- [TEXT BLOCK]
# # # #
The researchers at Lund University in southern Sweden used data spanning two decades on patients with HIV in Guinnea Bissau, where the researchers found the new variant. It was deemed likely that it had emerged in a few individuals who were infected with two separate HIV variants, which then mixed or recombined to a new variant that was more aggressive.
"It's like a mother and a father and their new child – the child can have some mixed properties of the parents," clinical virology professor Patrik Medstrand told The Local. "We were surprised that disease progression among individuals infected with the recombinant variant was so much faster."
The new recombinant variant has then likely spread from person to person, Medstrand explained. Around 13 percent of HIV patients in Guinea Bissau now carry the new virus has been named A3/02. The new strain was first discovered in 2011, but researchers do not yet know exactly when the variant emerged.
At the beginning of the HIV/Aids pandemic, most infected Swede had subtype B HIV. But as Swedes began travelling, and more and more people moved to Sweden, the picture has changed and now only about half of HIV-infected individuals in Sweden carry subtype B. The rest of the cases involve other HIV variants. Globally, there are more than 60 different strains of what are known as HIV-1 viruses.
# # # #
- [CHECK YOUR UNDERSTANDING]
1: Repeat the part of the HIV variant report that opens with the words containing "The new recombinant" and closes with "the variant emerged.".
2: For each statement, indicate whether the HIV variant report supports it. Answer yes or no, quoting the deciding words of the report.
(a) The new strain was first discovered in 2011.
(b) Researchers know exactly when the variant emerged.
(c) Globally, there are fewer than 30 strains of HIV-1 viruses.
3: List every person and organization mentioned by name in the HIV variant report.
The listing that follows has no connection to the HIV variant report.

- [DATA EXTRACT]
# # # #
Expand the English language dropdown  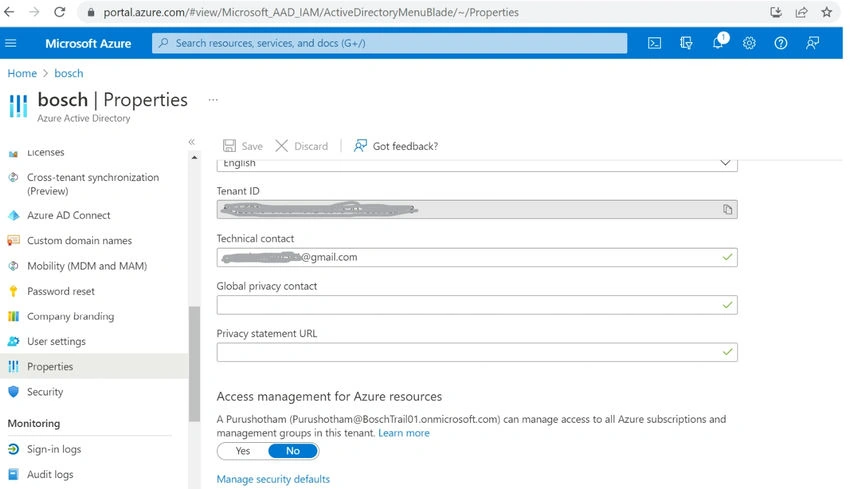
# # # #
- [EXERCISE SOLUTIONS]
1:
The new recombinant variant has then likely spread from person to person, Medstrand explained. Around 13 percent of HIV patients in Guinea Bissau now carry the new virus has been named A3/02. The new strain was first discovered in 2011, but researchers do not yet know exactly when the variant emerged.

2:
(a) Yes: "The new strain was first discovered in 2011"
(b) No: "researchers do not yet know exactly when the variant emerged"
(c) No: "Globally, there are more than 60 different strains of what are known as HIV-1 viruses."

3:
Lund University
Patrik Medstrand
The Local